OSMbin (file format)
Draft for an osm-binary-format
- OsmBin is an on-disk data-format for applications working with OpenStreetMap-data
- It is primarily used by Traveling Salesman
- OsmBin has no relation to the OSM Mobile Binary Format or OSM Binary Format.
- fast, indexed access via object-id or geographic location without loading or uncompressing more than the object to be loaded
- fast, incremental updates without affecting more than the updated objects (e.g. apply hourly diffs to a binary planet-file)
- fast, indexed access of "ways of a node", "relations of a way" and "relations of a node"
- can store all information the OSM-xml-format can except username and userid (these are usually not required for anything).
- can be used as a native format for:
- navigation software
- routing software
- moving vector-maps
- editors (not recommed)
usage and intended use
The OSMbin file-format is intended for the following types of clients:
- realtime-rendering of graphical maps
it is not intended for
- devices with very limited storage-capacity
it is optimized for:
- fast, indexed data-access
- incremental updates
- general usage
This protocol is supported by the following clients:
- DONE The on-disk-format of version 1.0 is completely specified.
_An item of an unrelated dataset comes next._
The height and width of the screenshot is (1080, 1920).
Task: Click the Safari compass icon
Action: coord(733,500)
It is simple enough to be understood by developers without a geodata-background.
- DONE A reference-implementation of version 1.0 is provided in libOsm (part of Traveling Salesman).
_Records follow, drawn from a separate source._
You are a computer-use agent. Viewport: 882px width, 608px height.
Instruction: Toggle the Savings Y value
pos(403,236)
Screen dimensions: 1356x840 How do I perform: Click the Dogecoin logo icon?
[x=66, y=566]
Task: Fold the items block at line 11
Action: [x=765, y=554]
- DONE finding the optimal number of tag and wayRef/nodeRef -slots per record via a spreadsheet containing statistics of hamburg.
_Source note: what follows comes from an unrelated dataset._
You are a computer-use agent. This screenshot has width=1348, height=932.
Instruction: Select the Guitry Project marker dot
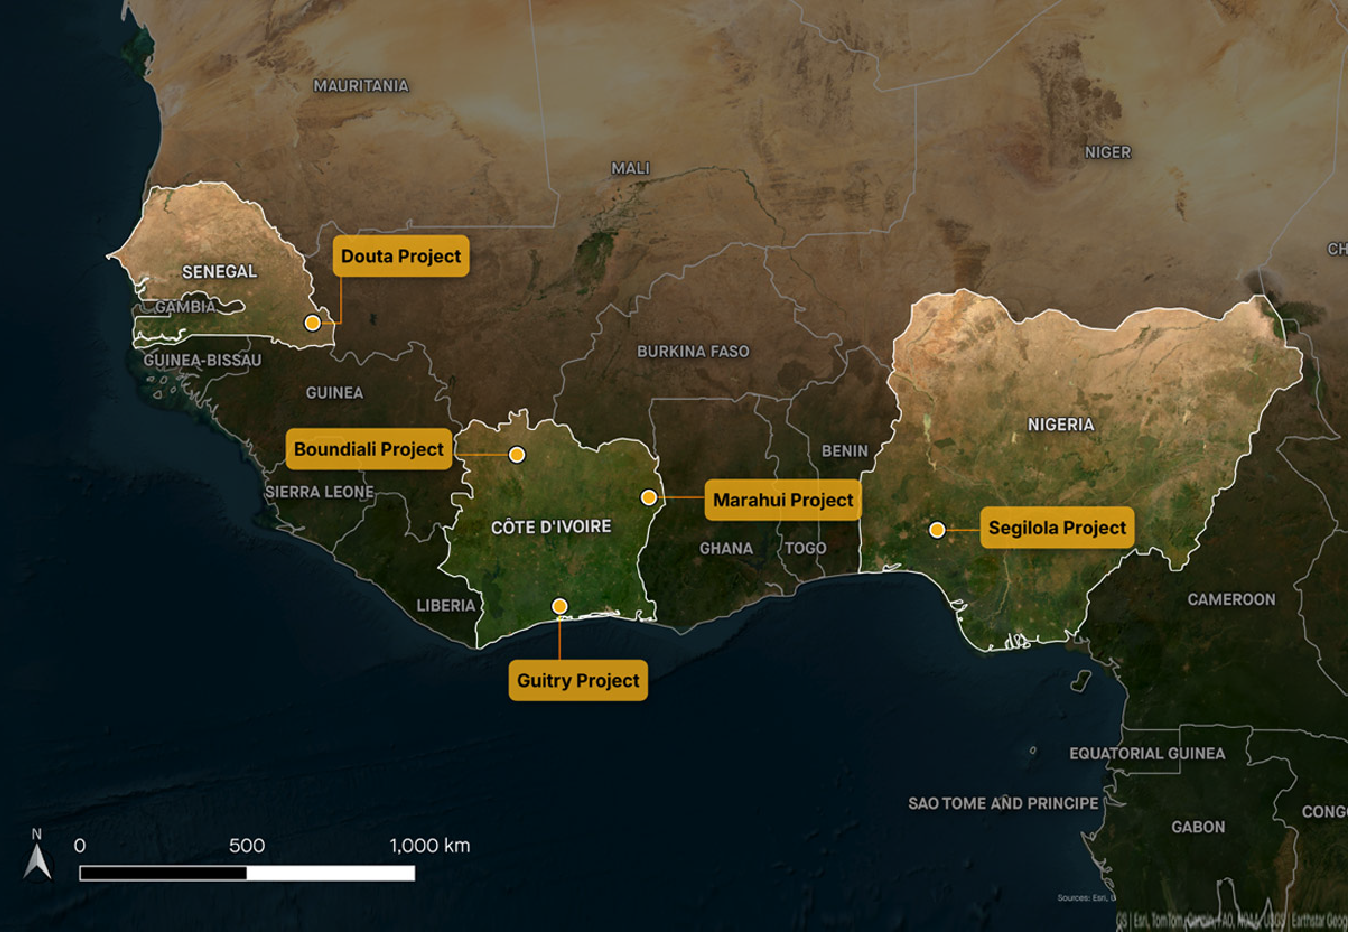(x=558, y=604)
- DONE: osmosis-tasks for reading, writing and reindexing osmbin-v1.0
- DONE: implement an fsck-program that scans and repairs broken files/indexes.
- DONE: add version-information to nodes, ways and relations
- DONE: back-references between nodes, ways, relation and the relations that referencce them
- DONE: optimized storage of long attribute-values
- DONE: shorter storage of the element-types of relations
Status: OSMbin Version 1.0 is fully specified and a reference-implementation is fully working.
OSMbin is an on-disk-format that supports:
- getWaybyID(), getNodebyID(), getRelationbyID()
- getRelationsofNodeID() and most important:
- It is uncompressed, so it can be mmapped()
- It is a mutable format to support updating parts of the map without having to re-generate the complete map-file
- We keep wayIDs and nodeIDs as well as all nodes that originally belonged to a way from OSM, so osm-xml-diff -files can be applied to update the map.
Version 1.0 requires API v0.6.
It is the default file-format of Traveling Salesman Release 1.0 .
Version 0.9 of this format is the default-format of Traveling Salesman Release 0.8 .
- specification of version 0.9
- status: done
The format need not consist of only a single file. e.g. indexes can be in separate files and ways, nodes, relations and attributes each in their own file. This can make it easier to grow an index and make the files for way,node,relation contain only records of a fixed size. You may also separate the (possibly normalized) data required for routing from the larger data-set required for real-time map-rendering with or without duplicating information between the 2.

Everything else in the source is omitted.